- _Task requirements_:
Using the text below on Social Security offsets, explain in one to three sentences why the writer says people in their position have low pensions.

They are paying into Social Security with every check, but will never 
get in retirement what workers in the other states will receive. How 
about people who change to teaching, for example, in mid-career? If 
they work in an affected state, they will lose much of their Social 
Security for themselves as well as their spouses. (Laura Bush has made 
a concerted effort to encourage career changes in order to get many 
more teachers, yet they will lose a great deal financially.) How about 
people who live in other than the 15 states, but work in an affected 
state? These offsets affect many, many people.
    I have heard the phrase ``double-dipping'' when referring to the 
affected people. There are people who have been in the military, had 
second and even third careers, receive pensions for all, plus full 
Social Security. Friends and family in PA (where I used to work) 
collect from both Pennsylvania State Retirement System and Social 
Security and receive full benefits from each.
    The offsets are an insult to people who have worked hard all of 
their lives in public service. We have had low-paying jobs, and since 
our salaries determine the amount of our pension, we therefore have low 
pensions. Then we are penalized in our Social Security benefits.

- _Dataset extract_:
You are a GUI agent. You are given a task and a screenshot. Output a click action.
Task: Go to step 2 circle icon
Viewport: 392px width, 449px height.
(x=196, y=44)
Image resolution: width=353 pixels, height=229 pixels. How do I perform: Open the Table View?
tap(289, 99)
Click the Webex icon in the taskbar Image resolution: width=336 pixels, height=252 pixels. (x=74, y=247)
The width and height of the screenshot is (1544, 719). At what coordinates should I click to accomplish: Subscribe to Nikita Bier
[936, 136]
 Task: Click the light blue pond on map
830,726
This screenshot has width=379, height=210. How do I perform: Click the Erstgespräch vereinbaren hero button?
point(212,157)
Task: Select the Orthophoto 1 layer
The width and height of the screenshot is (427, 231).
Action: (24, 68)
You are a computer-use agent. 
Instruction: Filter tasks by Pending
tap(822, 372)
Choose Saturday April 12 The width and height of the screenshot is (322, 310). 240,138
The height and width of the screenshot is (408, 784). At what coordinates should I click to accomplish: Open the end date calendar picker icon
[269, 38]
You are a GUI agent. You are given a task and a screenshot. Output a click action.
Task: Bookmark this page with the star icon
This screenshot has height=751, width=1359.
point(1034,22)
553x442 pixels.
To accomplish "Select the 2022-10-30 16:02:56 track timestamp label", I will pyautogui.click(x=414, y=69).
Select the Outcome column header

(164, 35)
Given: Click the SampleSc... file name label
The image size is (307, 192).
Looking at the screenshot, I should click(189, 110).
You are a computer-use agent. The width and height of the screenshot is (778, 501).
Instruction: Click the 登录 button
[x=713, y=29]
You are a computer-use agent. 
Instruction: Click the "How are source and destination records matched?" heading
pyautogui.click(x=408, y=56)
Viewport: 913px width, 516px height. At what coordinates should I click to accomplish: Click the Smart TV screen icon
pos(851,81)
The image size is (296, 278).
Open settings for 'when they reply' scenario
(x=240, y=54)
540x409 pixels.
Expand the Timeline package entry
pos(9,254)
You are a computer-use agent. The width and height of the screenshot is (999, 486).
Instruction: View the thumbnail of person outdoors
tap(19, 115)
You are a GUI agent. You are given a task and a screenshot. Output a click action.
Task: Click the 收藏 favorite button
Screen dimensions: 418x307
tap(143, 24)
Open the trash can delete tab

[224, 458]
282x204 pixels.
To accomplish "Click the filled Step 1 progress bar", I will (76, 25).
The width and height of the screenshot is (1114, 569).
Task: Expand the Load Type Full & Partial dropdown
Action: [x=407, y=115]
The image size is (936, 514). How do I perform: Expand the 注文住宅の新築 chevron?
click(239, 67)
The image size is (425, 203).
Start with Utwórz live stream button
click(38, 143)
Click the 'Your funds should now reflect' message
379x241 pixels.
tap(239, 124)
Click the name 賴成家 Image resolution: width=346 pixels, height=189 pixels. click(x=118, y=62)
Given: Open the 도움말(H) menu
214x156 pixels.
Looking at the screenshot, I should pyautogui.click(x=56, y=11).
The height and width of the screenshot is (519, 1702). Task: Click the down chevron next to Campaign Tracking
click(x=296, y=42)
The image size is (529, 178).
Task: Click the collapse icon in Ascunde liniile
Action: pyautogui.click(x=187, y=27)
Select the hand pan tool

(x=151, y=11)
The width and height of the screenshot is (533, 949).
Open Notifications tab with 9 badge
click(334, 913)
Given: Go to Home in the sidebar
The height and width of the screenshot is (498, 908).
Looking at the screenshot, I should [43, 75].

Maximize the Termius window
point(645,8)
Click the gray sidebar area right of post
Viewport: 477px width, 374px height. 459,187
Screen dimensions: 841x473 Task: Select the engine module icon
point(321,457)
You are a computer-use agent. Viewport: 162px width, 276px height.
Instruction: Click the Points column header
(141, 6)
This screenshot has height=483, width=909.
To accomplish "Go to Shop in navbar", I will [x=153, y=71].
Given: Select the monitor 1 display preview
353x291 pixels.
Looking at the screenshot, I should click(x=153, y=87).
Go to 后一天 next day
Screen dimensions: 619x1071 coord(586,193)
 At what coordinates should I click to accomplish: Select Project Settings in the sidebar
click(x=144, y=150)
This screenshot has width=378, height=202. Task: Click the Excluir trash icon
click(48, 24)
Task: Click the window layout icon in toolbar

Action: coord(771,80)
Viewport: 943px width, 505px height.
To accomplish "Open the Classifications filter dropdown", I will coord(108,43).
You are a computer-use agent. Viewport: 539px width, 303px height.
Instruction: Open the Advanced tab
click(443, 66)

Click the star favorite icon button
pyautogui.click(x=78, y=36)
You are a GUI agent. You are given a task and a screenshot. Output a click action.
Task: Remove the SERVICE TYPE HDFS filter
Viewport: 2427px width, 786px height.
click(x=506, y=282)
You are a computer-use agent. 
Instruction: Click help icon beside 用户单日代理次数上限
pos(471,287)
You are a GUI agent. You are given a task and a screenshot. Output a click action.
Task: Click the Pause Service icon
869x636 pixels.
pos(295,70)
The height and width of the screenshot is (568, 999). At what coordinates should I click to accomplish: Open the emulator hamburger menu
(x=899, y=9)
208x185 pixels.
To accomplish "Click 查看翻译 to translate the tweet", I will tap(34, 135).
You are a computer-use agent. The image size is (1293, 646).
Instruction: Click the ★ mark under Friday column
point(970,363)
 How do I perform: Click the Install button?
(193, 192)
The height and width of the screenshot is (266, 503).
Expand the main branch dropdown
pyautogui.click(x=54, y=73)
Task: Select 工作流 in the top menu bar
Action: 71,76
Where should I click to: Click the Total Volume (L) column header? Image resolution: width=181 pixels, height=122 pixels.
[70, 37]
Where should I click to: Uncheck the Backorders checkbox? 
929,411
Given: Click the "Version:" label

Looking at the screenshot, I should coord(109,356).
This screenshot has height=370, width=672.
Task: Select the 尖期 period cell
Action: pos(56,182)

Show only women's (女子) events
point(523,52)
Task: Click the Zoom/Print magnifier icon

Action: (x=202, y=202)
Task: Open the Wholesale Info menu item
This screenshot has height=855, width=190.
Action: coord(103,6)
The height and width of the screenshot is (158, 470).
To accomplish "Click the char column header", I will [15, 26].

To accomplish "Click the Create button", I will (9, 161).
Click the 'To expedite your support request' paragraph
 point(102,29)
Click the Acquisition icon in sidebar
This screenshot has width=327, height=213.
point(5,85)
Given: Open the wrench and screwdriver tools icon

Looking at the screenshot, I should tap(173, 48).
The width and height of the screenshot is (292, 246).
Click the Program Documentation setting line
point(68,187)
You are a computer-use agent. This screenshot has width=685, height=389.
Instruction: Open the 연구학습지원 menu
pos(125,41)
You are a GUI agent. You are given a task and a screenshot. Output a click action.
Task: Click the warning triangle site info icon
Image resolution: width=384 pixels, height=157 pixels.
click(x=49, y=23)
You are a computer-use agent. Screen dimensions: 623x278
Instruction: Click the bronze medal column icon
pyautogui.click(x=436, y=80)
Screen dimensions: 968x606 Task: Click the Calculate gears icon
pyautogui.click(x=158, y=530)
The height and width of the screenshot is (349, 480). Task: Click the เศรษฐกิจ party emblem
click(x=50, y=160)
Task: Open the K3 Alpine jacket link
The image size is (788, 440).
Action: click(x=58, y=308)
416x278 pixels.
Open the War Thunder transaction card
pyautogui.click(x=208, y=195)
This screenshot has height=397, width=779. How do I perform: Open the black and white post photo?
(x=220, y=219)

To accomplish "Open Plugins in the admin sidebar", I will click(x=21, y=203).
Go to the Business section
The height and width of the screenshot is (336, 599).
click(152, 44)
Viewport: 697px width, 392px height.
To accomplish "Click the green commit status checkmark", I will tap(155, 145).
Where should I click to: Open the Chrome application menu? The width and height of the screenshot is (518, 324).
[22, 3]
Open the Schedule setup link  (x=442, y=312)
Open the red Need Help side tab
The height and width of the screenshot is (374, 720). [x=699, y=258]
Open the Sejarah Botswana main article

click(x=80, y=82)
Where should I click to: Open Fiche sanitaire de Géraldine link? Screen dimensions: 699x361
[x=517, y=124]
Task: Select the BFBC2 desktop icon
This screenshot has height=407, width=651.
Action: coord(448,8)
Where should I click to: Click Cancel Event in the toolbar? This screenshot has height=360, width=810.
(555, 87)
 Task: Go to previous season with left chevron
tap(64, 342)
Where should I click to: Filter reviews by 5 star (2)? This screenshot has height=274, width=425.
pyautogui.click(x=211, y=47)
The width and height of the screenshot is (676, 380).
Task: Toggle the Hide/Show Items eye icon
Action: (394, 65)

- _Task result_:
They have had low-paying jobs in public service, and their salaries determine the amount of their pension. Their pensions are therefore low.